Mr. Wilsey understands that it might appear his success is a result of his money and connections. But, he said, they have little to do with it. “Many of the people we work with don’t even receive funding from us,” he said. The “magic sauce,” he said, is “hard work, time and constant relationship building.”

In 2017 he also invited patients from around the world to come to Palo Alto for a conference, and 21 families attended. He hopes to repeat the conferences every few years for the growing number of identified NGLY1 patients, now up to 70.

The scientific team finally figured out that the mutated gene controls the way other genes function. Now they hope to develop a treatment — gene therapy, or anything else that works.

To move along whatever treatment looks promising, Mr. Wilsey and Dr. Bertozzi formed a company, Grace Science, LLC.

Mr. Wilsey realizes he has advantages others do not. He and his wife have the luxury of being able to work full time on their project. He has wealthy friends and relatives who donated generously to their foundation.

And they can afford intensive therapy for Grace, who is now 10 years old. Mr. Wilsey said Grace’s doctors told him his daughter probably is at the level of an 18 month old. But he thinks she understands more than that. She can’t talk, but he thinks she can communicate with her hands and eyes.

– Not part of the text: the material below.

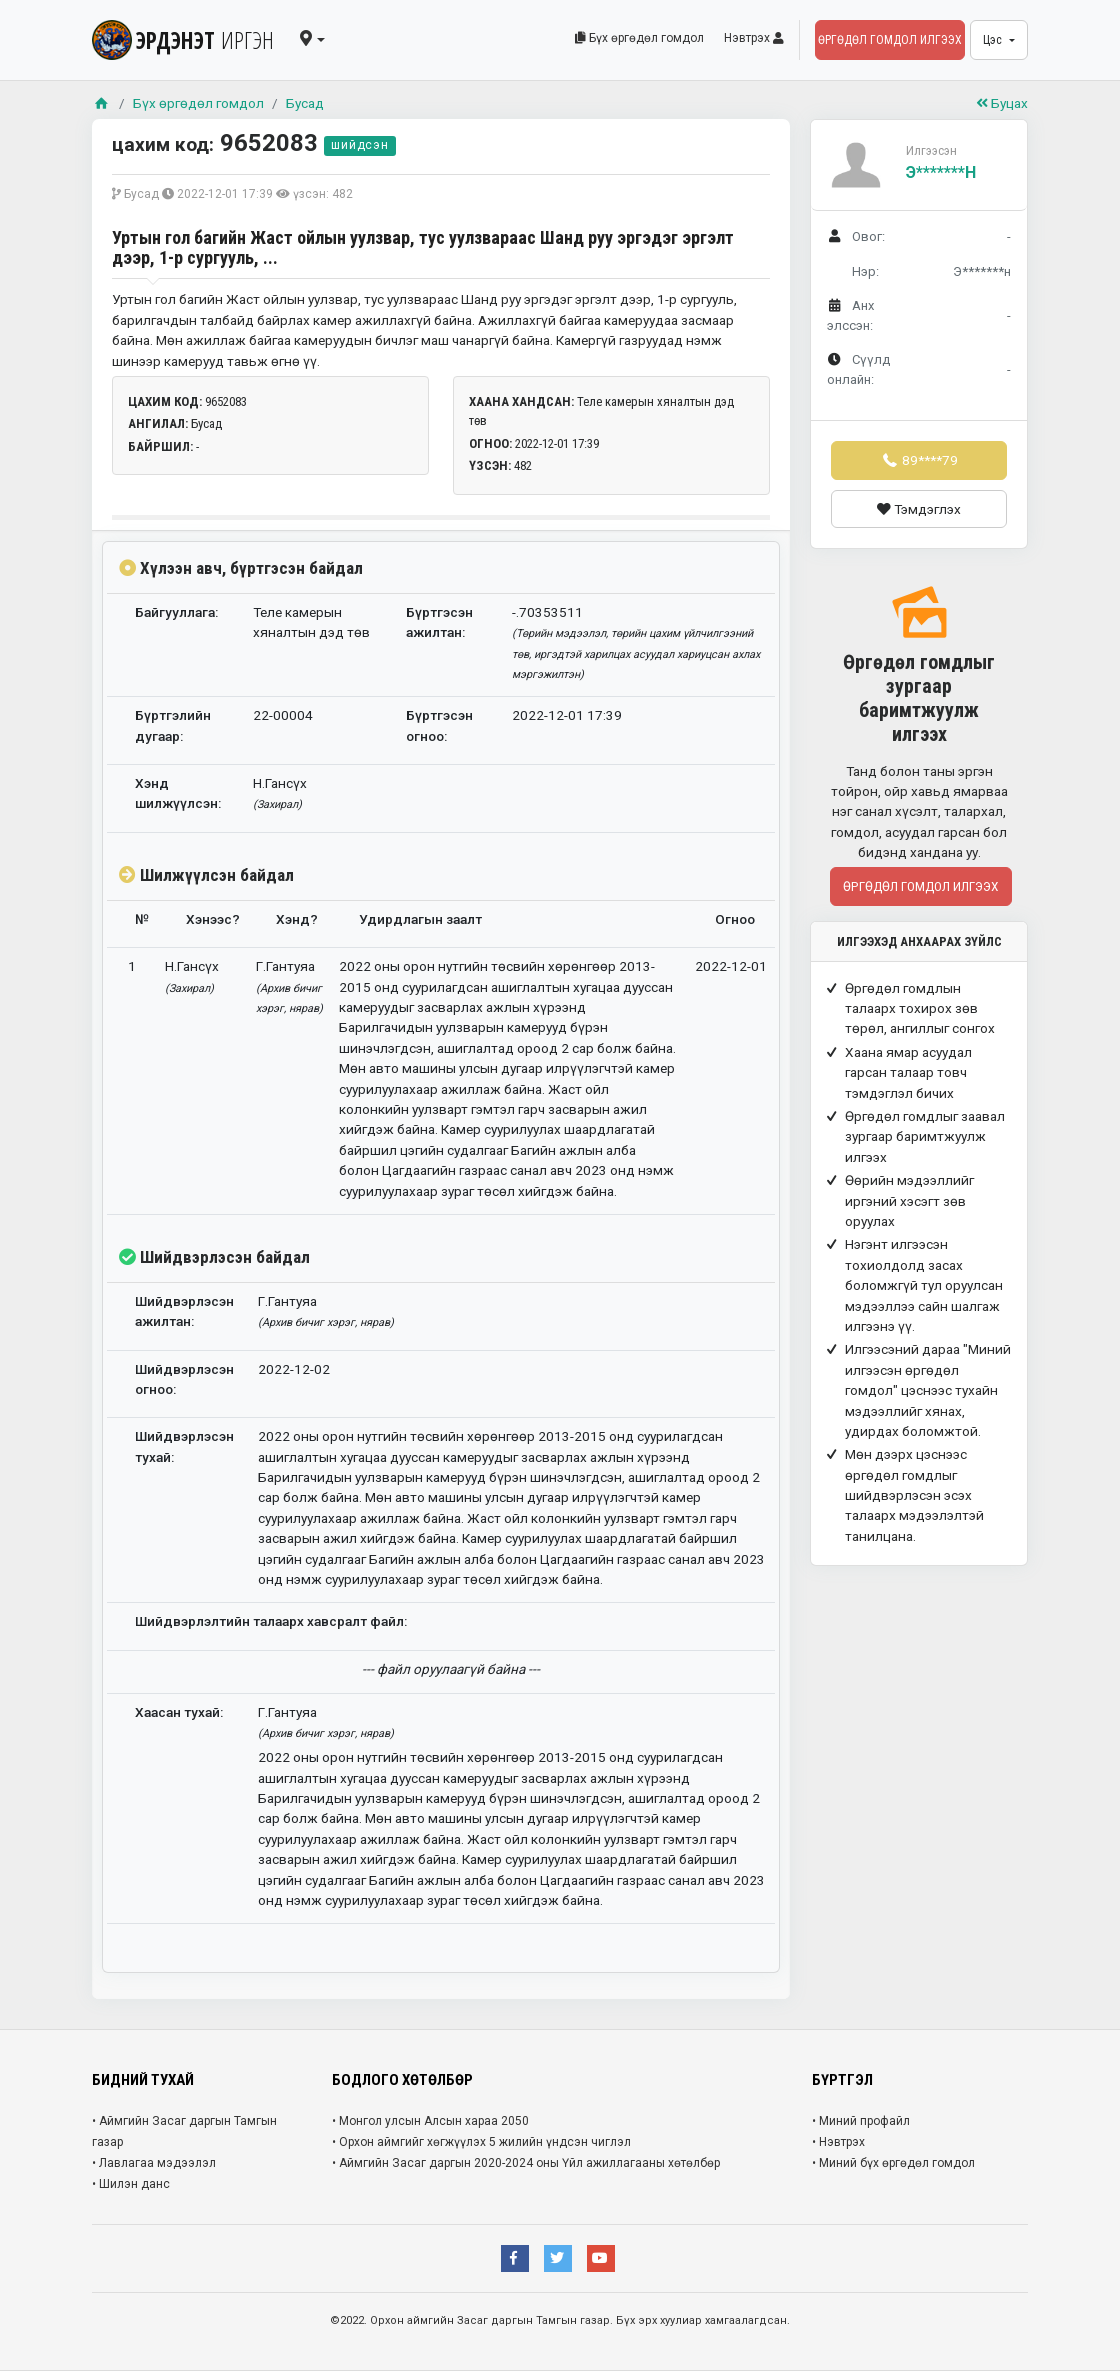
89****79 (919, 460)
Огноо (735, 919)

Mr. Wilsey knows the disease seems to accelerate once children hit puberty,with an increase in seizures and greater risk of aspiration and choking, as well as more sleep disturbances. Children die, although he tries not to think about that.

“That’s a constant reminder that the clock is ticking,” Mr. Wilsey said. “You really can’t give up. Even if the idea creeps into your mind, you push it right out.”